Parade demonstrates lessons learned about Carnaval

Students taking part in a Winter Term course explore world traditions through art.

Students taking the Carnaval in the Black Atlantic course paraded across campus Thursday afternoon dressed in colorful garb fashioned from shredded T-shirts and other recycled materials.

They braved the wind and cold—temperatures dipped into the lower 30s—tossing strands of beads to passersby and stopping in several different locations along the parade route to perform a dance they choreographed themselves.

The Winter Term course, taught by Assistant Professor of Art History Courtnay Micots, explored the origins of festivals along the trans-Atlantic trade route and their evolution into a contemporary art form.

Students in the class discussed the political and social significance of these festivals in places such as the Caribbean, Africa, Brazil, Argentina, Bolivia and New Orleans. Many appeared to be pure entertainment but were really developed out of a type of resistance.

“For those in the know who are part of it, it provides a sense of community. It provides a voice to air grievances,” Micots said. “Whether it’s grievances with local authorities, politics or religion, it’s a chance to express their ideas and their heritage. It’s an opportunity to free oneself of the everyday with this aversion to the rules.”

Micots didn’t just want her students to learn about the festivals, complete with parades, masquerade, lavish costumes, music and dance—she wanted them to experience them.

First, she asked them to write about the character they would perform in what she called the “Fancy Dress” parade and then they were charged with creating costumes, choreographing dances and arranging for musicians to accompany them.

“The papers give them the background but from a scholarly point of view,” Micots said. “The parade gives them a chance to be within it.”

They showed up with their makeshift costumes and handmade masks and even brought along fire dancer Jenny Milligan who twirled a flaming hoop, an addition that definitely surprised Micots.

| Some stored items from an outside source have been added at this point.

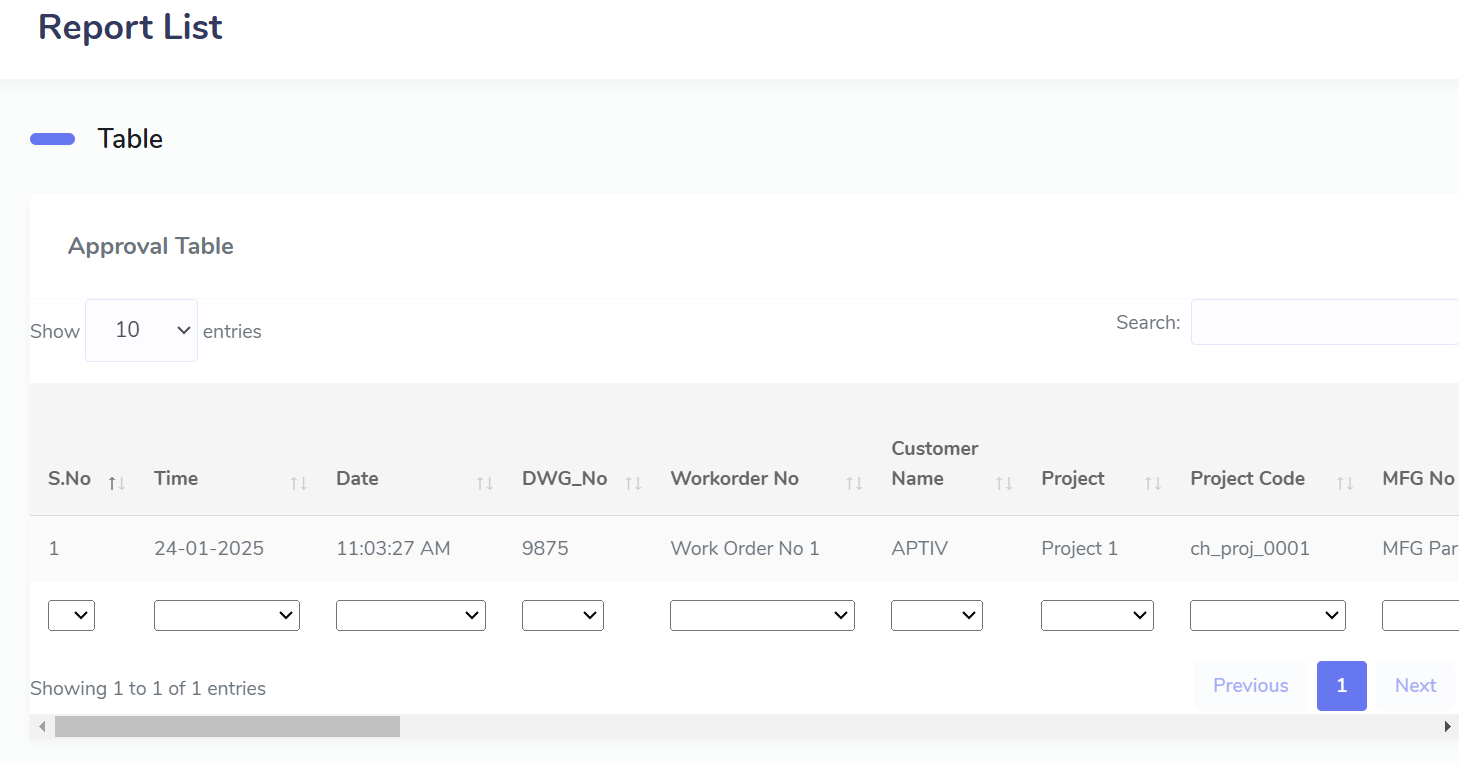Expand the Time column filter dropdown
This screenshot has width=1459, height=765.
[227, 616]
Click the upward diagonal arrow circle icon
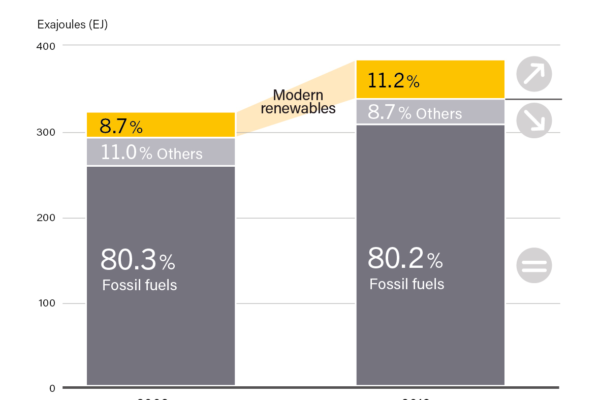Viewport: 600px width, 400px height. 534,75
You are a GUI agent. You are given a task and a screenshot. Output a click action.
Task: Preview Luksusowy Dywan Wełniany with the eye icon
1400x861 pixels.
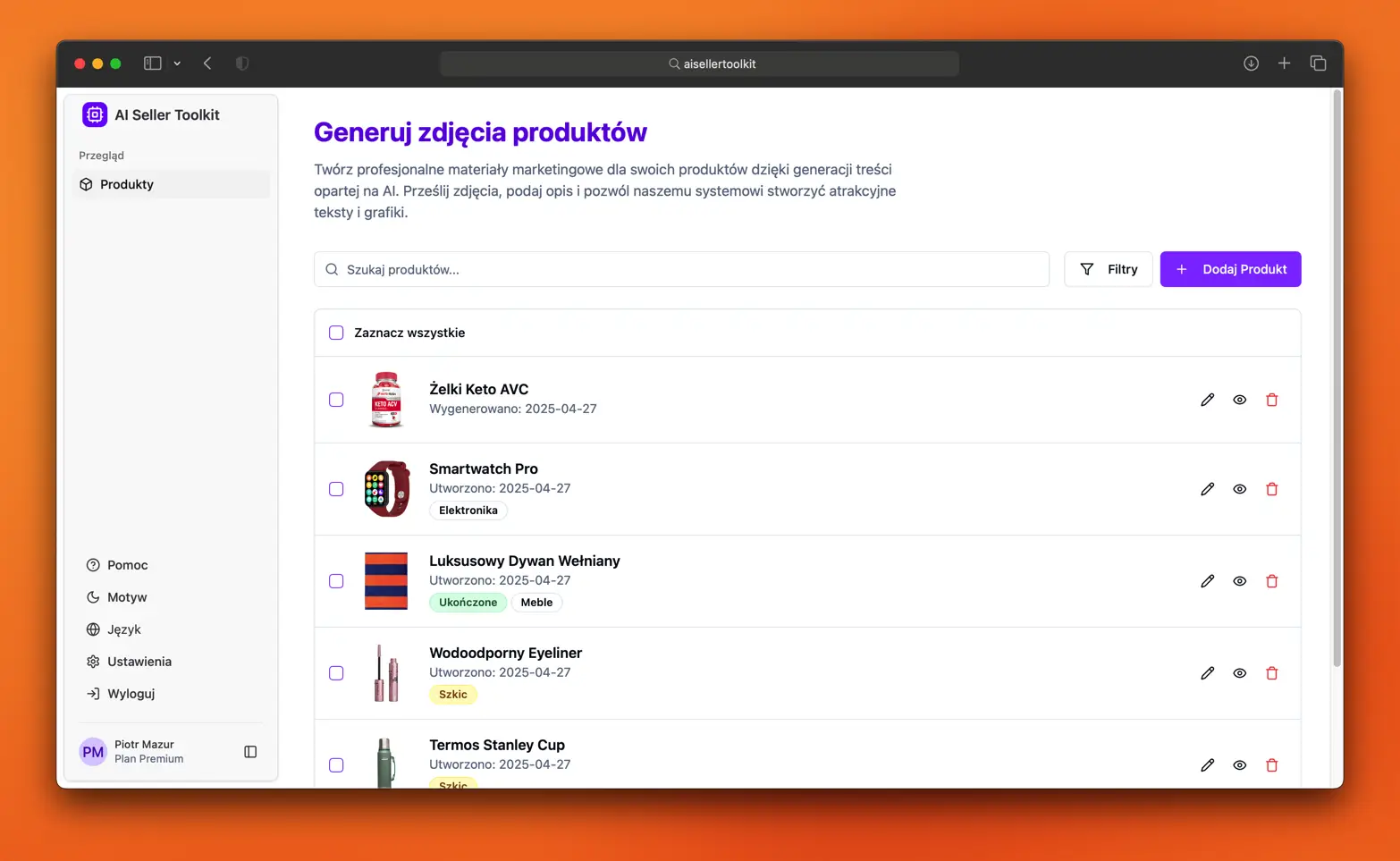tap(1239, 581)
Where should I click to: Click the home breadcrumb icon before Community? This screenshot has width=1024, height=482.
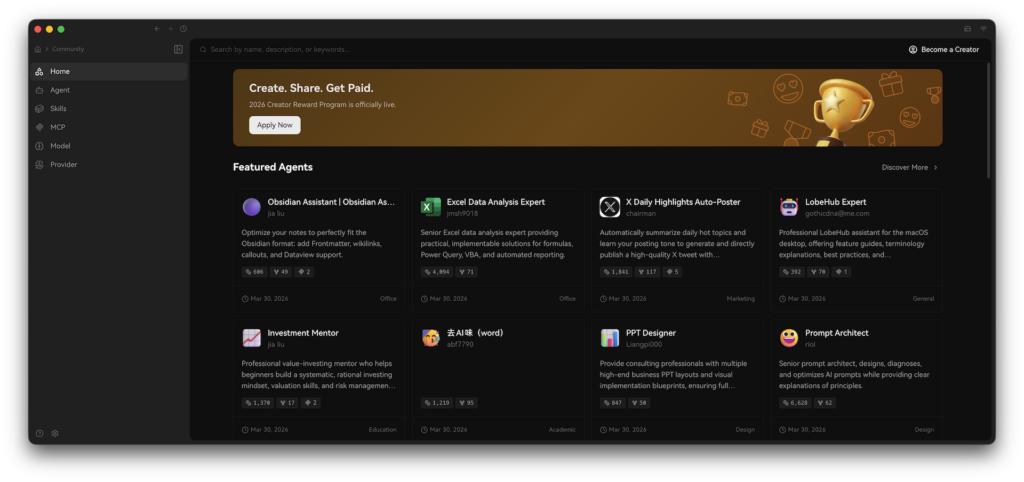pyautogui.click(x=38, y=49)
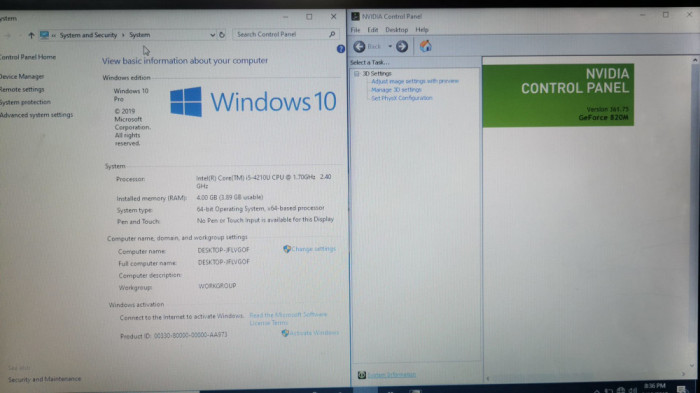
Task: Click the NVIDIA Back arrow button
Action: point(359,46)
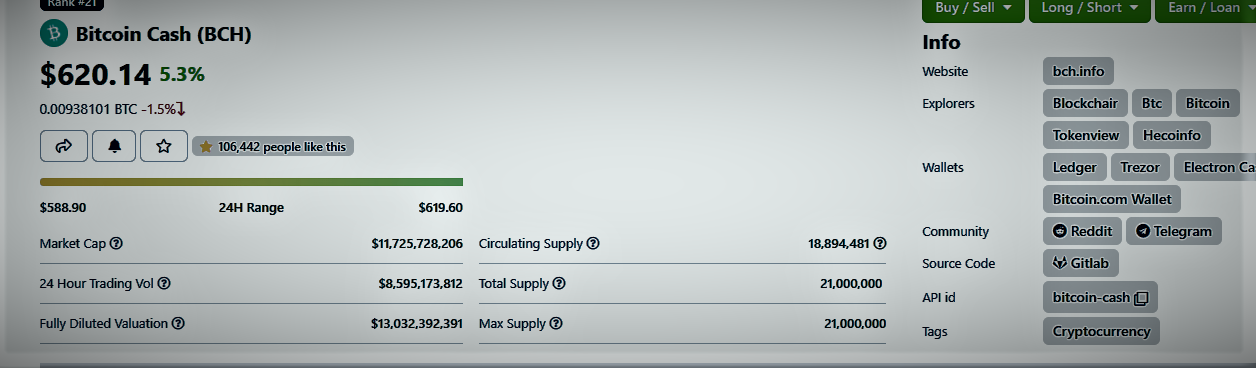
Task: Click the share arrow icon button
Action: (64, 146)
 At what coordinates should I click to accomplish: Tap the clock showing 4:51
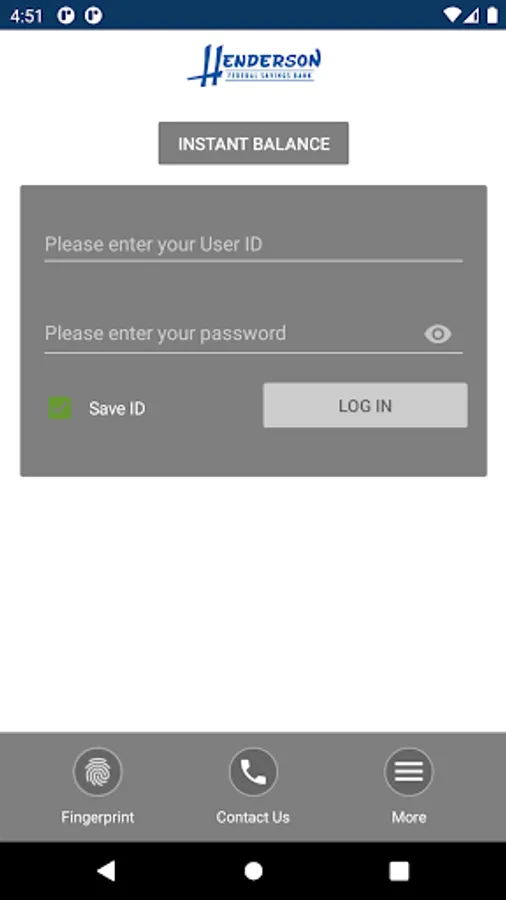pos(26,16)
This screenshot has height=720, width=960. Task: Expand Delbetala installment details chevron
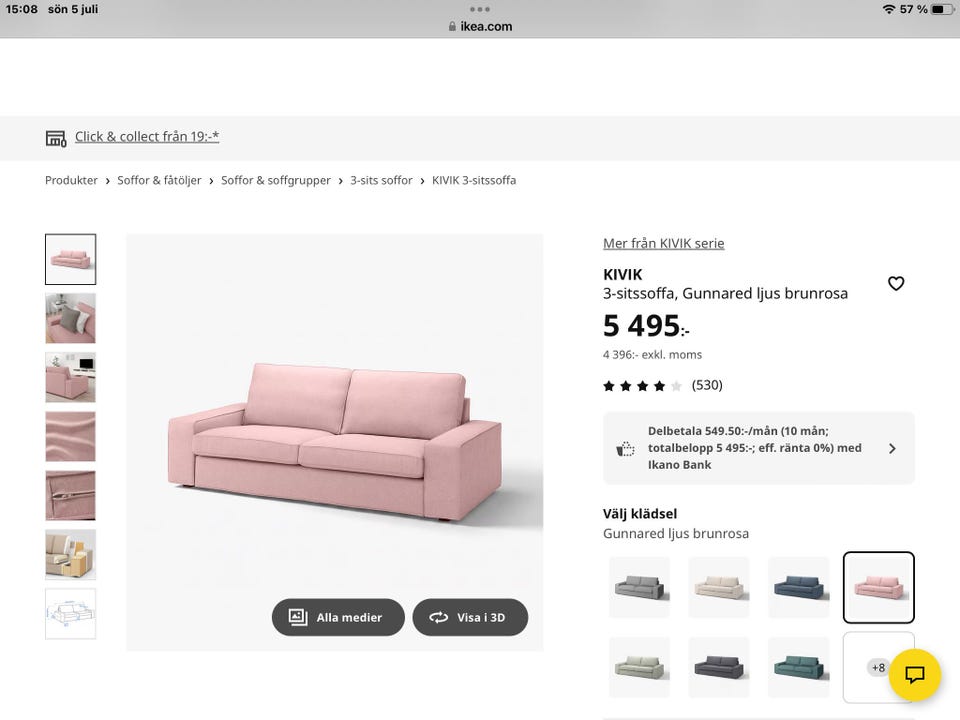(892, 449)
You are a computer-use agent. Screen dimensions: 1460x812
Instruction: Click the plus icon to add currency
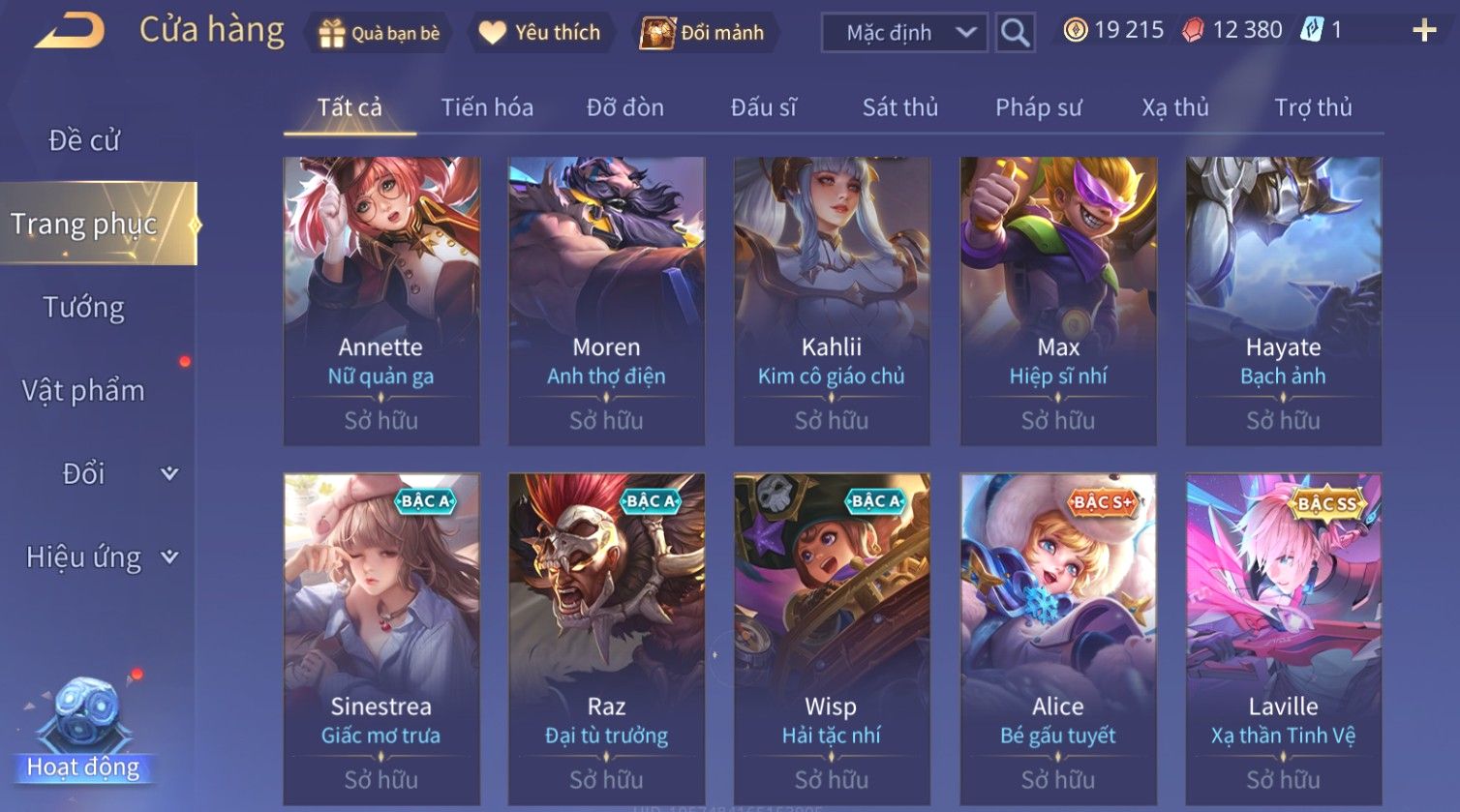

“It’s kind of unexpected, but you never know how these things are going to turn out, which is part of the fun,” Micots said.

Taylor McLean ’14, a religious studies major, took on the role of Pierrot Grenade, a character who was born in France and moved to Trinidad.

“He yells at people and spells thing to prove his intelligence,” McLean said.

Writing about the character and then playing him during the parade, made Grenade come alive for McLean.

“It’s definitely more of a real-life approach to classroom studies,” she said. “I never would have expected to be parading through Elon. This is truly, to me, the Elon hands-on experience.”

Pitchy Patchy, Pierrot Grenade’s counterpart in Jamaica, was performed by Brittany Washington ’13. Pitchy Patchy is part of the Christmas festival called Jonkonnu.

Washington, a journalism major, cut colorful T-shirts and bandanas into strips and pinned them all over her clothes in an attempt to duplicate the character she wrote about. It helped her understand the time and effort spent to bring a festival to life.

“They used their own money to make their costumes, and they took a lot of time,” she said. “I can really appreciate their more elaborate costumes. They take some real time to make.”

Dressed in a bright blue dress with a pillow stuck under the back to accentuate her bottom, Emily Turner ’13, an art major, embraced her role as Dame Lorraine, a mockery of a French plantation owner’s wife. She wore a white straw hat and twirled a matching blue umbrella above her head.

“It’s a retaliation after the Trinidadian slaves were freed,” Turner said.

Hearing about the traditions and then researching and writing about the characters kept the information fresh in her mind.

“It’s helpful to act out what we’ve been learning,” she said.